Problema: Prosigue el texto sobre las computadoras como rocas a partir de su última oración.

En tiempos de frustración tecnológica, es pertinente recordar que una computadora es básicamente una roca. Ese es su ingrediente fundamental, aunque también el nuestro: más allá de su gran poder de procesamiento, ese dispositivo que rige nuestra vida no es más que una compleja disposición de minerales “animados” por lenguaje y electricidad. Son rocas inteligentes. Sus componentes provienen de minas terrestres, son costosos de extraer, y tarde o temprano vuelven a la tierra de la que salieron, pero envenenados. Este paradigma de rocas y metal nos ha funcionado casi siempre de maravilla. La miniaturización de componentes metálicos en láminas de silicio — una tendencia empírica que se denomina Ley de Moore — ha definido el último medio siglo en la Tierra y nos ha otorgado computadoras de pulsera, satélites de bolsillo y la suficiente potencia computacional bruta para hacer modelos climáticos, descubrir moléculas desconocidas y emular el aprendizaje humano.

Material proporcionado:
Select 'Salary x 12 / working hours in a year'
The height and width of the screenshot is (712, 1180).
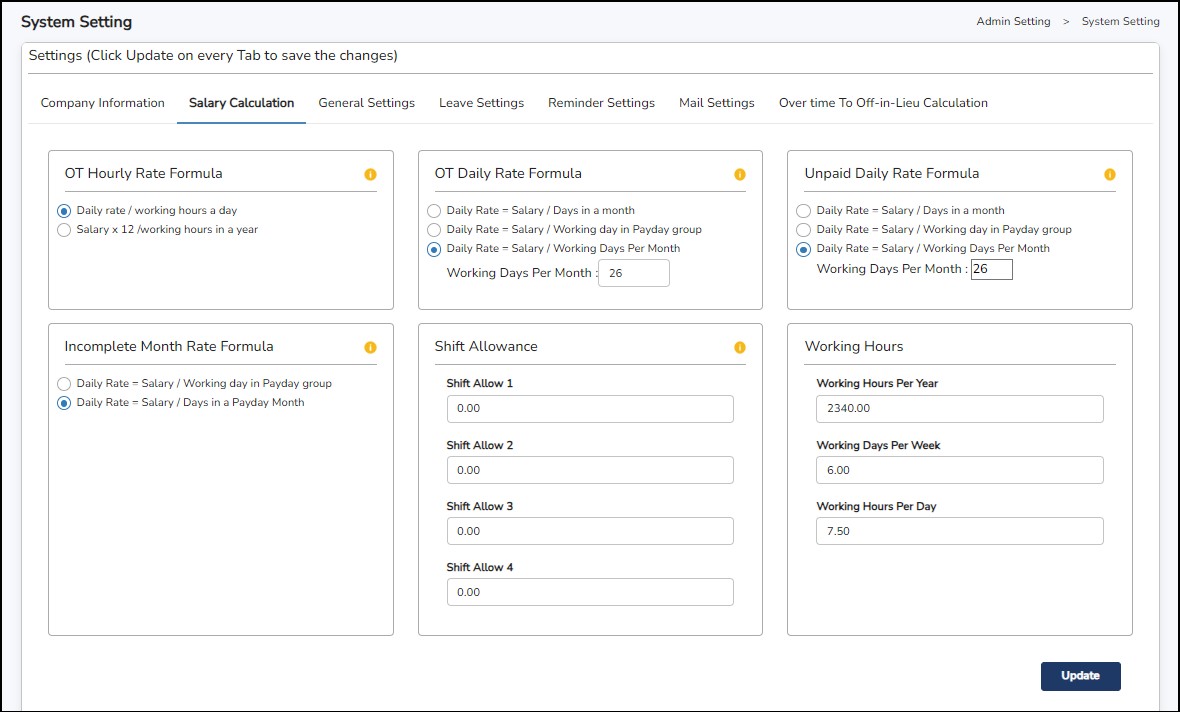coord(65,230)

Respuesta:
Sin embargo, lo que una roca puede lograr es limitado. Los informáticos llevan décadas prediciendo el fin de la Ley de Moore. A medida que nos acercamos a los límites físicos de la miniaturización, los costos de fabricación de chips de próxima generación se vuelven cada vez más prohibitivos. Y la oferta de minerales también es finita. La demanda de arena de sílice (cuarzo) de alta pureza, la cual se utiliza para manufacturar chips de silicio, es tan alta que estamos frente a una escasez global e irreversible de esta materia prima; además, la cadena de suministro de minerales de uso común — como estaño, tungsteno, tantalio y oro — provoca conflictos sangrientos en el mundo entero. Si esperamos que las computadoras del siglo XXI procesen la cantidad de datos cada vez mayor que produce nuestra cultura — y que lo hagan de manera sostenible — necesitaremos reimaginar su constitución. Para empezar, quizá debamos incluso reimaginar qué es una computadora.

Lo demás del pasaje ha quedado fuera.